Got table, PLT table, code segment reposition, data segment reposition--linux dynamic Connection principle __linux

Source: Internet
Author: User
Linux Dynamic Connection principle

Note:

The following connectors are used to refer to the LD,

and the loader refers to the ld-linux.so;

1 got table;

Each entry in the GOT (Global Offset table) table is the address of a global variable or function to be referenced by this run module. You can use the Got table to refer to global variables or functions indirectly, or you can use the first address of the Got table as a datum, referencing static variables and static functions with offsets relative to that datum.
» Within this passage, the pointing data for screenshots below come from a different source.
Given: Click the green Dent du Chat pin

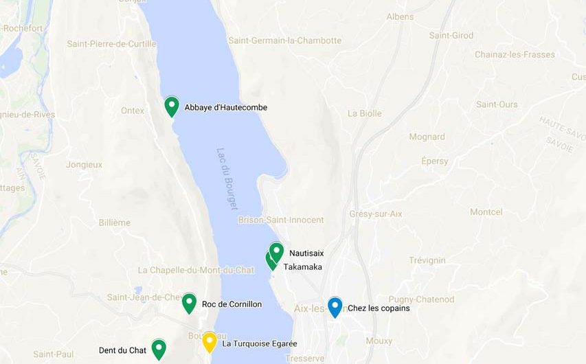Looking at the screenshot, I should pyautogui.click(x=159, y=350).
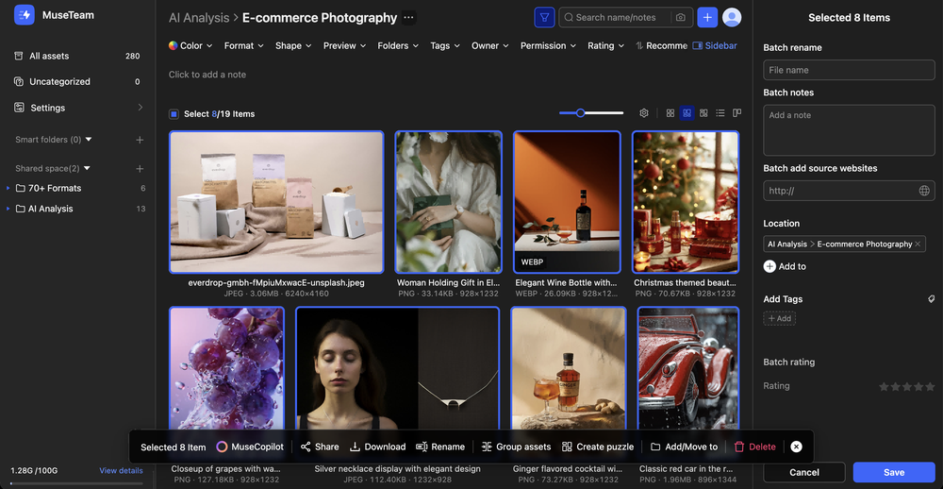943x489 pixels.
Task: Toggle the Sidebar panel visibility
Action: coord(714,45)
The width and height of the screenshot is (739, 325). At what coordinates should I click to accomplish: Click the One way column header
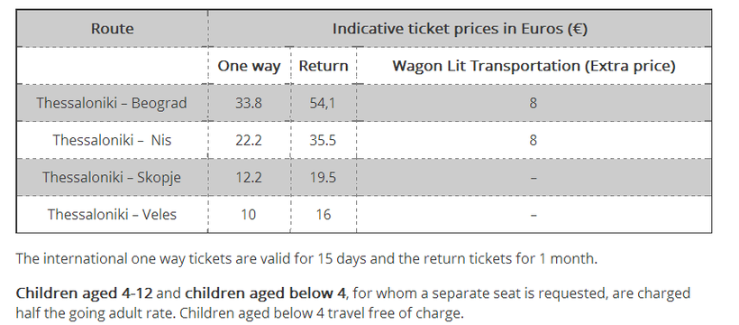pos(249,66)
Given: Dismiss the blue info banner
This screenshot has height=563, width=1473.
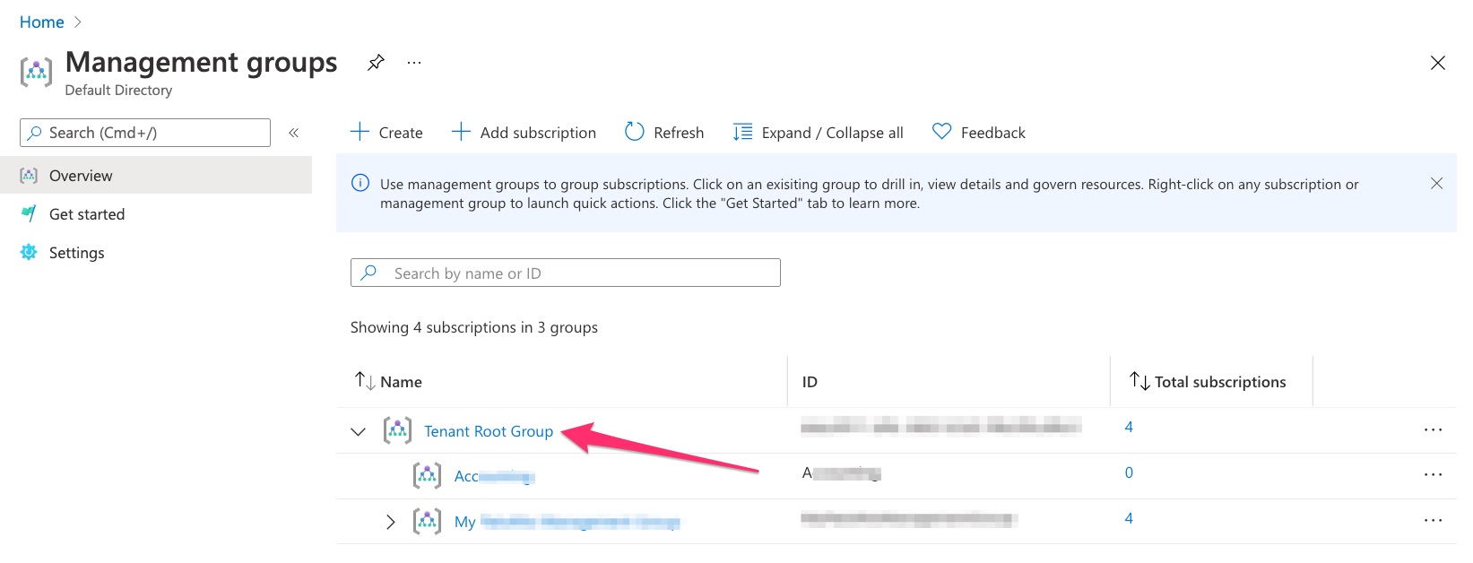Looking at the screenshot, I should click(x=1436, y=183).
Because the loader does not load the running module to a fixed address, the absolute address and relative position of each running module is different in the address space of the different processes. This difference is reflected in the Got table, where each running module of each process has a separate got table, so the got table cannot be shared between processes.
On the x86 architecture, the first address of the got table of this running module is always kept in the X register. The compiler generates a small piece of code at the entrance of each function to initialize the X register. This step is necessary, otherwise, if the call to the function comes from another running module, X is the Got table address of the caller module , and no reinitialization of x is used to refer to global variables and functions, of course, an error.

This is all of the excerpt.